Work to complete
Retype the listing below from the line containing "Click the help question mark toolbar icon" through its final line, leaving out the pictures.
···
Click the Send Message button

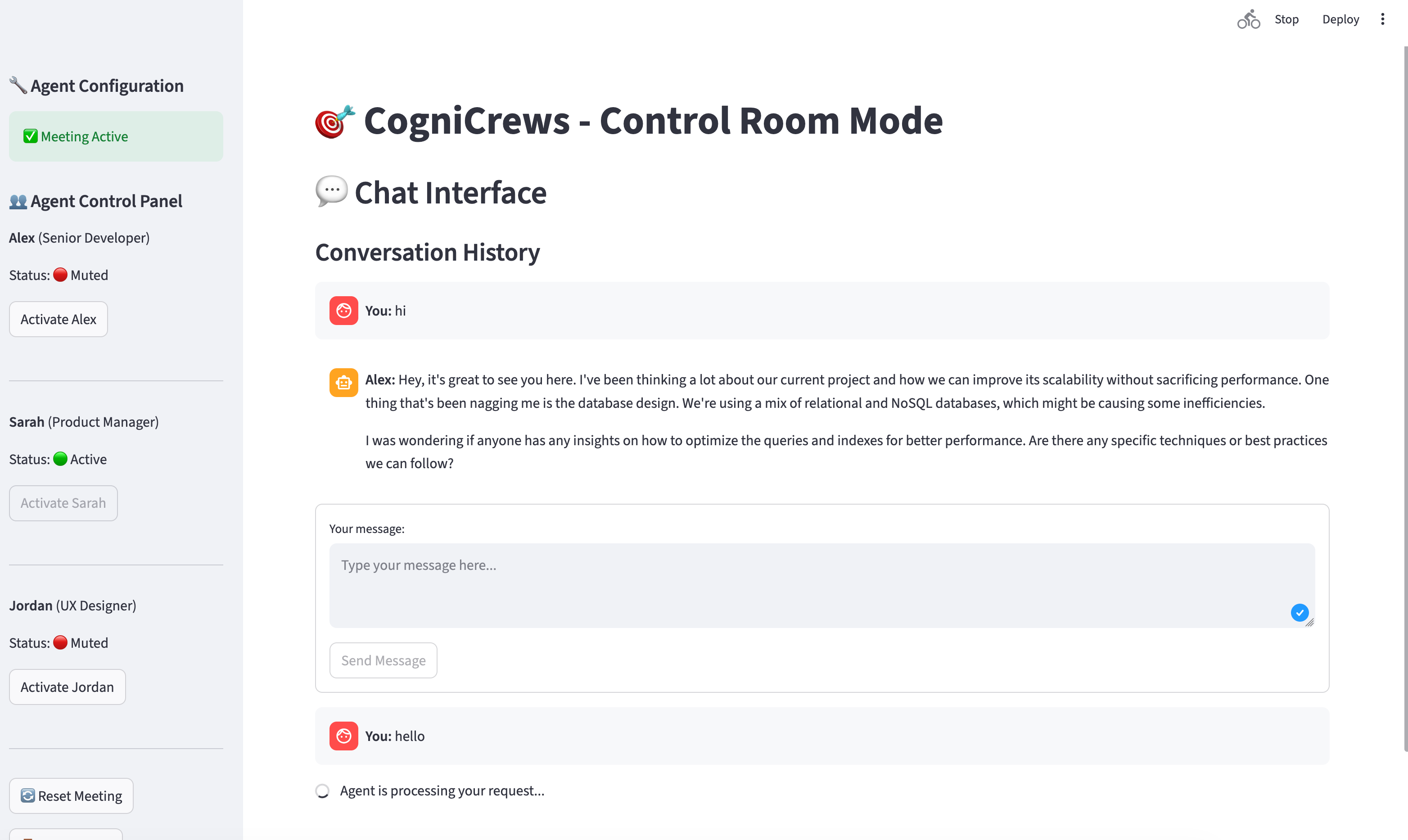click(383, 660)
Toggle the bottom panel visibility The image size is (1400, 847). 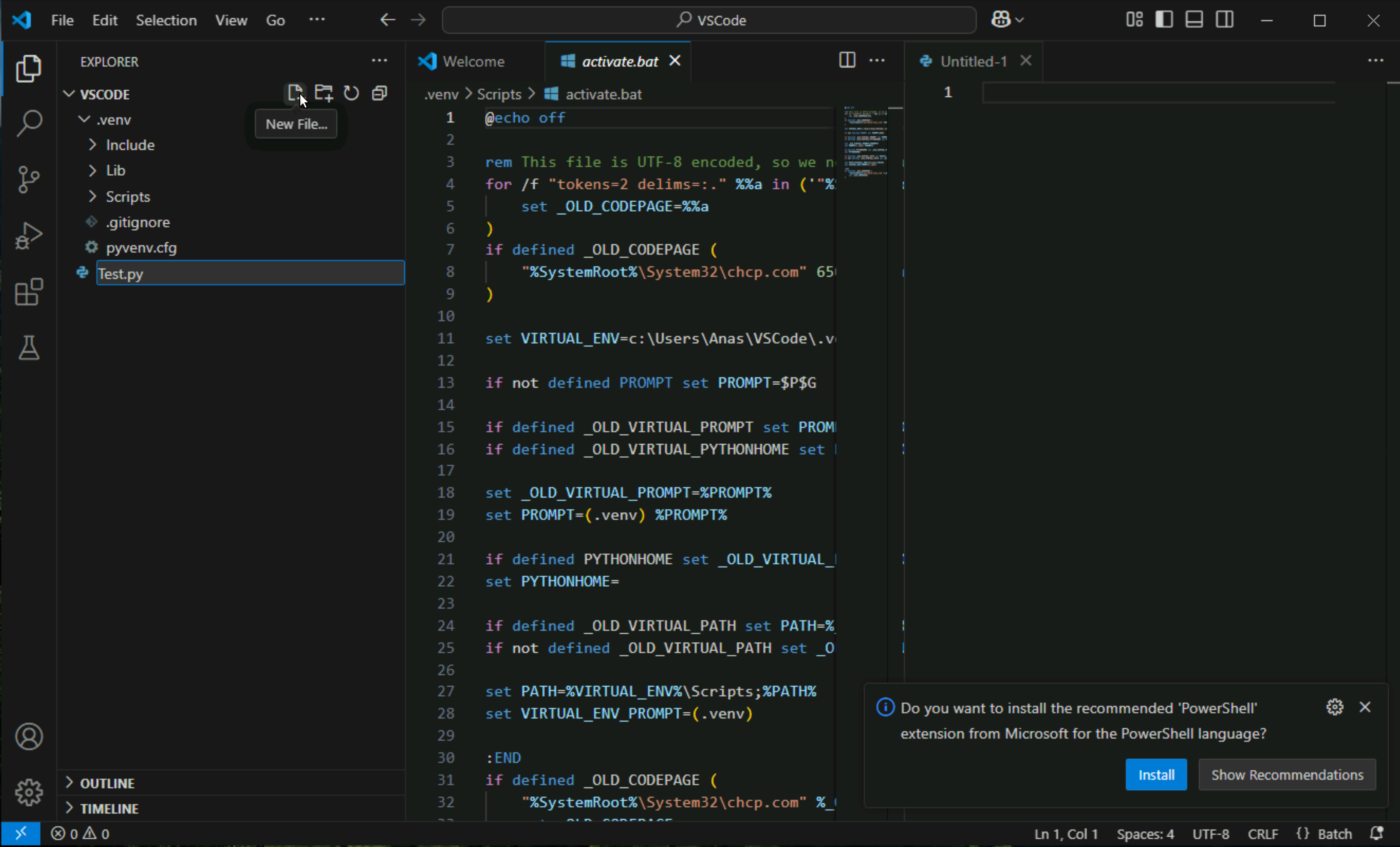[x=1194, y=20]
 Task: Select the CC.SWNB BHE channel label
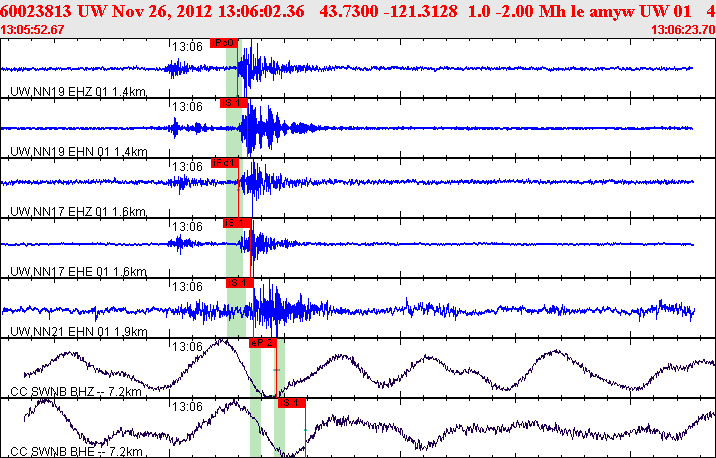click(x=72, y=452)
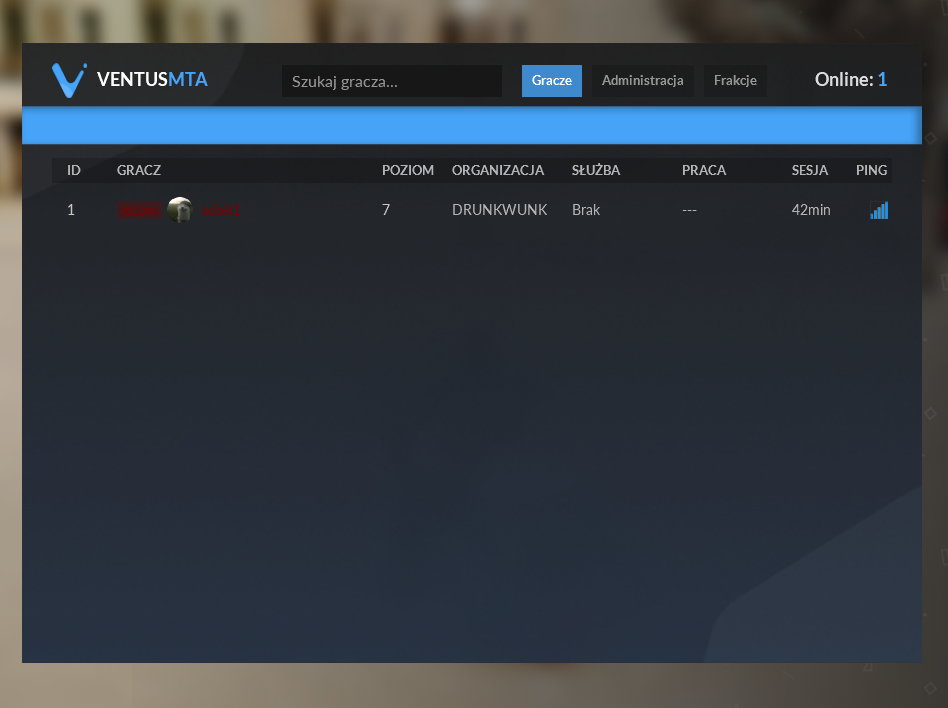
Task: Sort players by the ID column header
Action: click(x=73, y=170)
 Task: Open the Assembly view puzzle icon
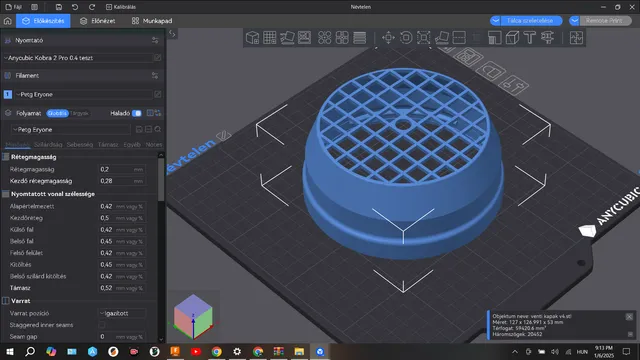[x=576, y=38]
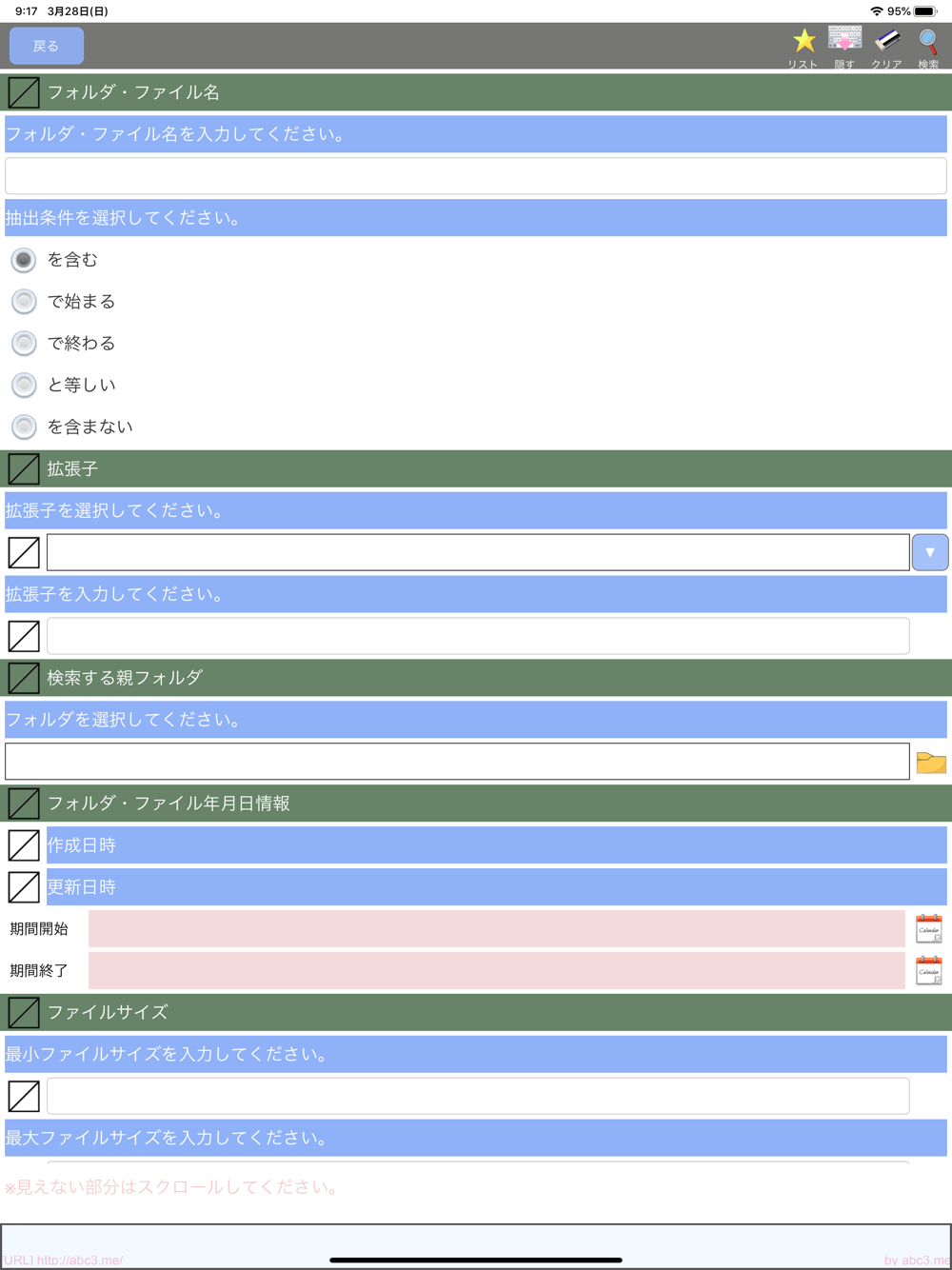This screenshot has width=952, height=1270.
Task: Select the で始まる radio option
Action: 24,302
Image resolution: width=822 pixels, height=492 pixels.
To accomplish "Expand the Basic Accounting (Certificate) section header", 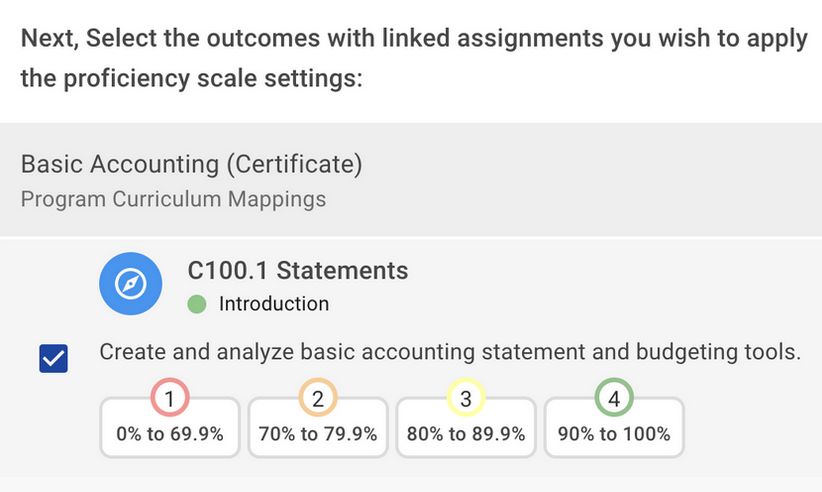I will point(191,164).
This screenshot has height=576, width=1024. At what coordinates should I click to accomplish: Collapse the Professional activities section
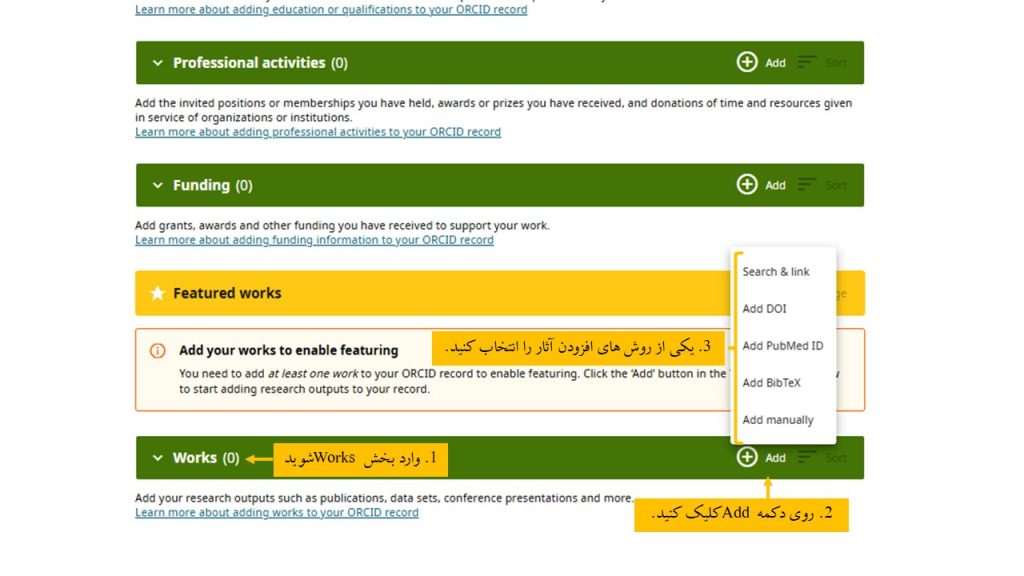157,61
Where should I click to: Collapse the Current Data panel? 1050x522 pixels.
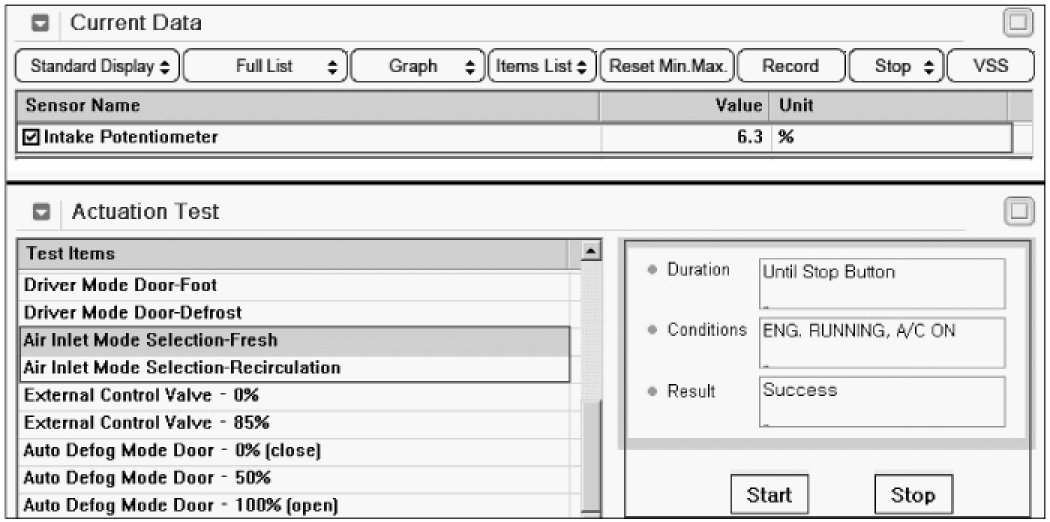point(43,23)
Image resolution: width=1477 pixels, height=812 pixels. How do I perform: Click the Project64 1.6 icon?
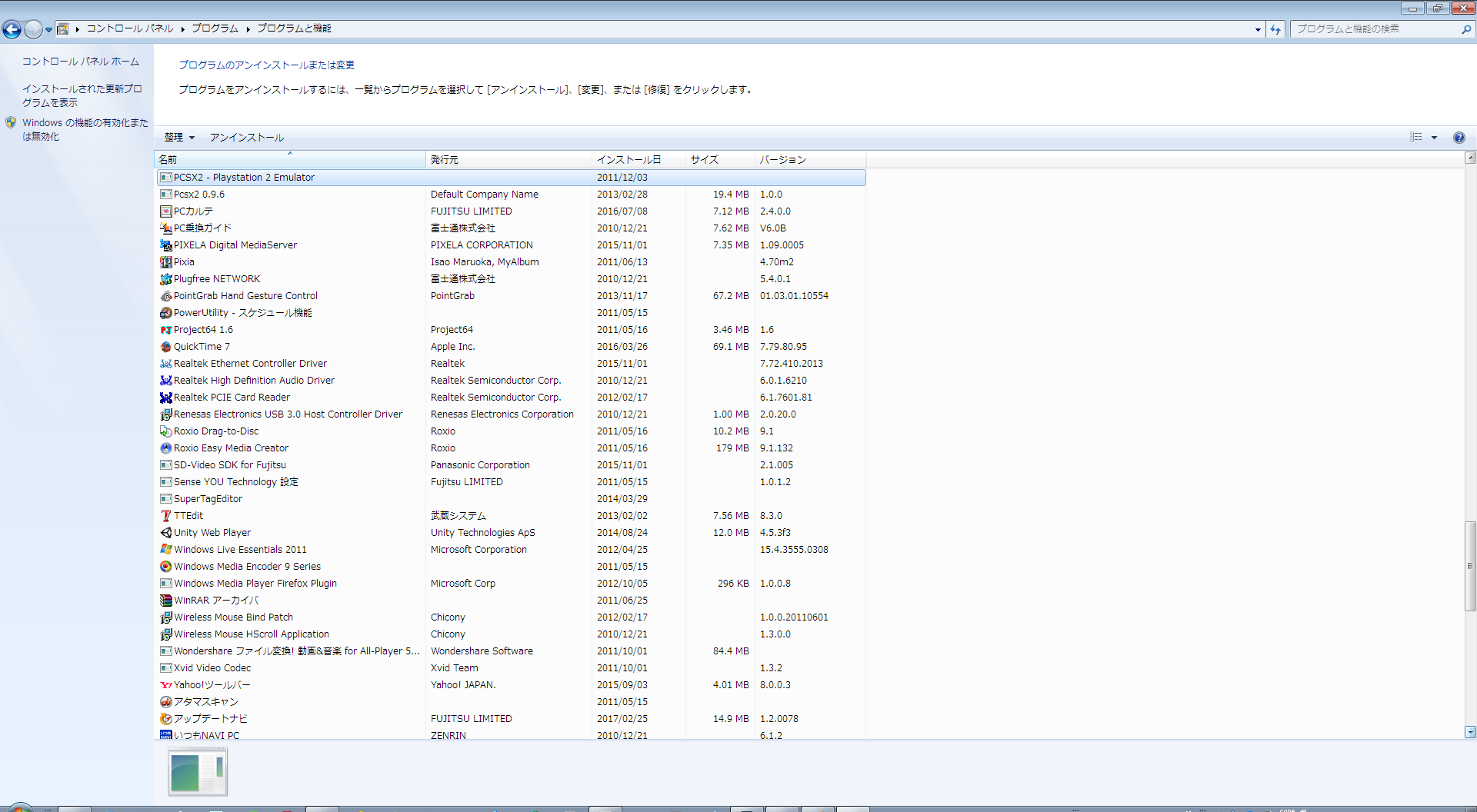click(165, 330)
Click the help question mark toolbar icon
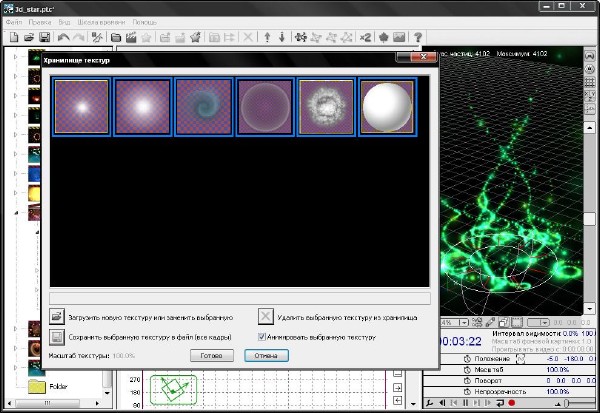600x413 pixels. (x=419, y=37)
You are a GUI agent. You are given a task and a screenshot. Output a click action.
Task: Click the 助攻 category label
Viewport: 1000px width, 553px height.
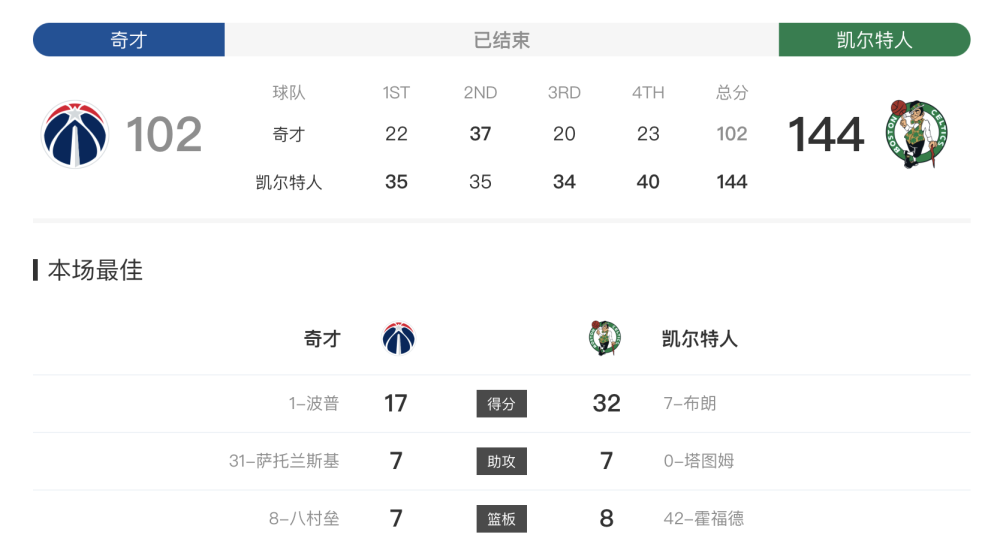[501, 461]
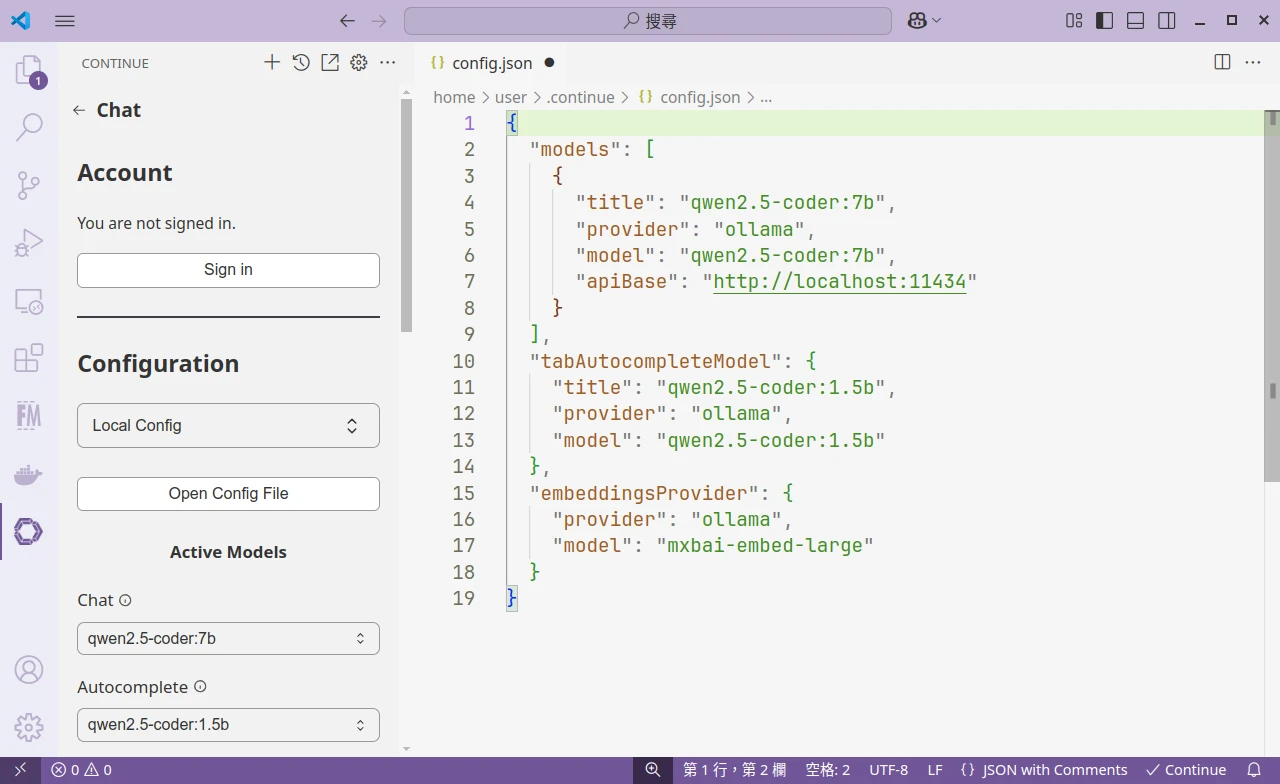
···
Answer to this exercise
Click the help question mark toolbar icon
600x413 pixels. (x=419, y=37)
You are a GUI agent. You are given a task and a screenshot. Output a click action.
Task: Click the 助攻 category label
Viewport: 1000px width, 553px height.
[501, 461]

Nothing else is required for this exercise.